Pendanaan ini disalurkan untuk 52 proyek di negara bagian dari Rhode Island hingga Oregon. Proyek-proyek tersebut bekerja pada enam aspek industri hidrogen, termasuk penelitian dan pengembangan produksi elektrolisis.
"Ini adalah pendekatan yang benar-benar holistik," kata kepala kantor teknologi hidrogen dan sel bahan bakar, Departemen Energi AS, Sunita Satyapal, dikutip dari Reuters, Kamis (13/3).
Satyapal mengatakan pendanaa ini akan membantu AS mencapai tujuan Strategi Hidrogen Bersih Nasionalnya. Ini termasuk produksi 10 juta ton hidrogen bersih pada tahun 2030.
Dia juga mengatakan proyek tersebut akan membantu AS meningkatkan kapasitas elektrolisisnya menjadi 10 GW, Dengan demikian, AS bisa menghasilkan 1,3 juta ton hidrogen bersih setiap tahun.
Konsumsi Hidrogen Terus Naik
Menurut International Energy Agency (IEA), bahan bakar hidrogen (hydrogen fuel) memiliki peran penting dalam mendukung transisi dari energi fosil ke energi baru-terbarukan (EBT).
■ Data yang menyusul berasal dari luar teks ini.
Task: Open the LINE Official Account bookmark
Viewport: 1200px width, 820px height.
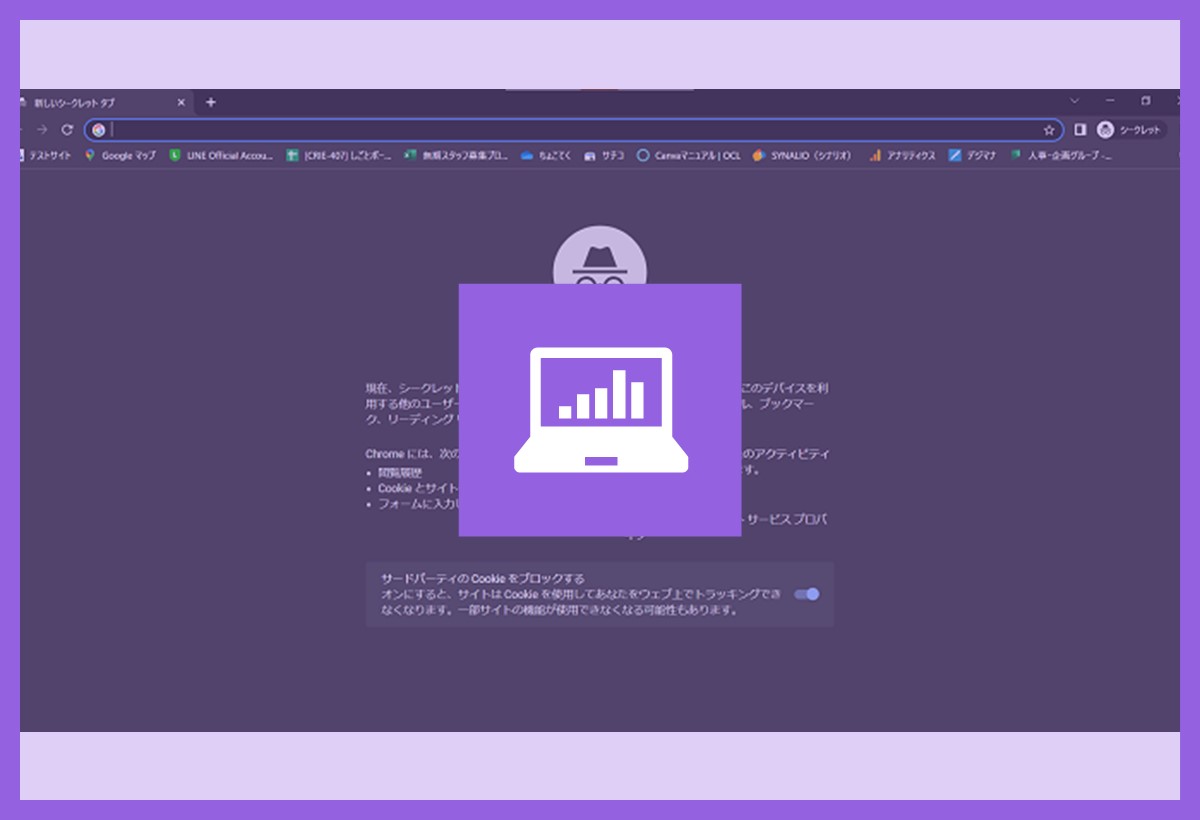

IEA mengungkapkan, porsi penggunaan bahan bakar jenis ini masih di bawah 0,1% dari total konsumsi energi final dunia pada 2020. Namun, porsinya ditargetkan terus naik dalam beberapa dekade mendatang.
"Pada 2030 (penggunaan bahan bakar hidrogen) akan menjadi 2% dari total konsumsi energi final, dan mencapai 10% pada 2050," jelas IEA dalam laporan Global Hydrogen Review 2021.
Bahan bakar hidrogen (hydrogen fuel) dilaporkan memiliki emisi yang sangat minim serta bisa menjadi sumber energi untuk peralatan elektronik, kendaraan elektrik, sampai pembangkitan listrik skala besar.
Namun, proses produksi energi jenis ini masih sangat mahal, sehingga memerlukan investasi untuk mendorong penelitian dan pengembangan lebih lanjut.
Berdasarkan data IEA, komitmen investasi terbesar di skala global untuk pengembangan energi hidrogen berasal dari Jerman, yakni mencapai US$10,3 miliar pada 2021.
Sedangkan di kawasan Asia, komitmen investasi paling besarnya berasal dari Jepang, yakni US$6,5 miliar.
"Pemerintah memainkan peran kunci dalam penetapan agenda penelitian (hidrogen), sekaligus adopsi kebijakan yang mendorong sektor swasta untuk berinovasi dan membawa teknologi ini ke pasaran," jelas IEA.